The White Sox will begin their first second season since 2000 by hosting the World Series champion Boston Red Sox on Tuesday afternoon in the American League Division Series at U.S. Cellular Field.
The White Sox personally made sure of their opponent when they eliminated the Cleveland Indians from wild-card contention Sunday with a 3-1 victory, their league-best 99th of the season. That tied the 1993 team for second most in franchise history.
With an Opening Day victory over Cleveland and the one to close the season, the Sox led wire to wire, though they watched a 15-game lead in the Central Division melt to 11/2 before the Indians lost five of their last six games and the Sox won eight of their last 10.
"It's a great feeling," manager Ozzie Guillen said. "I've never felt this before as a player, manager or coach, to lead all the way from beginning to now. It was a battle. Cleveland gave us a lot of trouble. It seemed like we were in the playoffs for the last month of the season."
And now that the playoffs start for real, Guillen has found a new cause.

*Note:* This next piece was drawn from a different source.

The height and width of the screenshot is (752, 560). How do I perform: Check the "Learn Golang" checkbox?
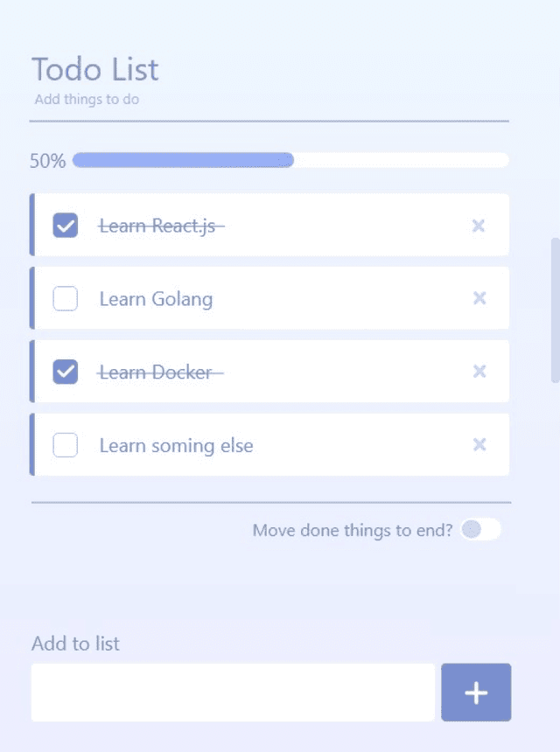click(65, 298)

"I think we're the Cinderella of the playoffs," he said. "Not too many people thought we'd be in this situation. But you don't win 90-something games [if you haven't] played good baseball, and we did all year long."
Guillen is well aware that despite his team's record, the national spotlight will fall on the Red Sox and the New York Yankees.

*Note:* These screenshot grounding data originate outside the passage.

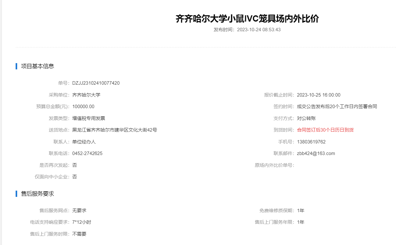Click the payment method 对公转账
The width and height of the screenshot is (396, 245).
coord(306,118)
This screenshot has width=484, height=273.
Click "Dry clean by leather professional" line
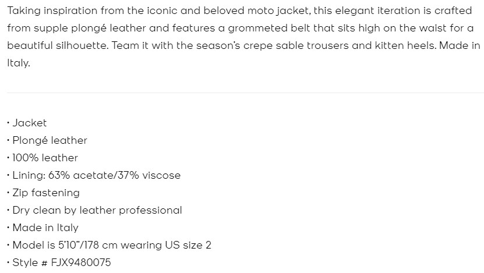97,210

"I like that when people don't expect us to do anything," he said. "Almost all year long we were in first place, and it didn't feel like it. But we haven't done anything yet. We haven't earned [the right] to be in the spotlight like everybody else.
"That's part of the game. Boston, New York, that's the one that makes the show. I don't blame [people]. There's a lot of New York fans. The White Sox haven't done anything yet to earn the spot. That's why I don't mind at all."
On the regular season's final day, Guillen started the lineup that will open against Boston and, presumably, ex-Cub Matt Clement. Most notably, Jermaine Dye batted third for only the second time this season and Carl Everett hit fifth.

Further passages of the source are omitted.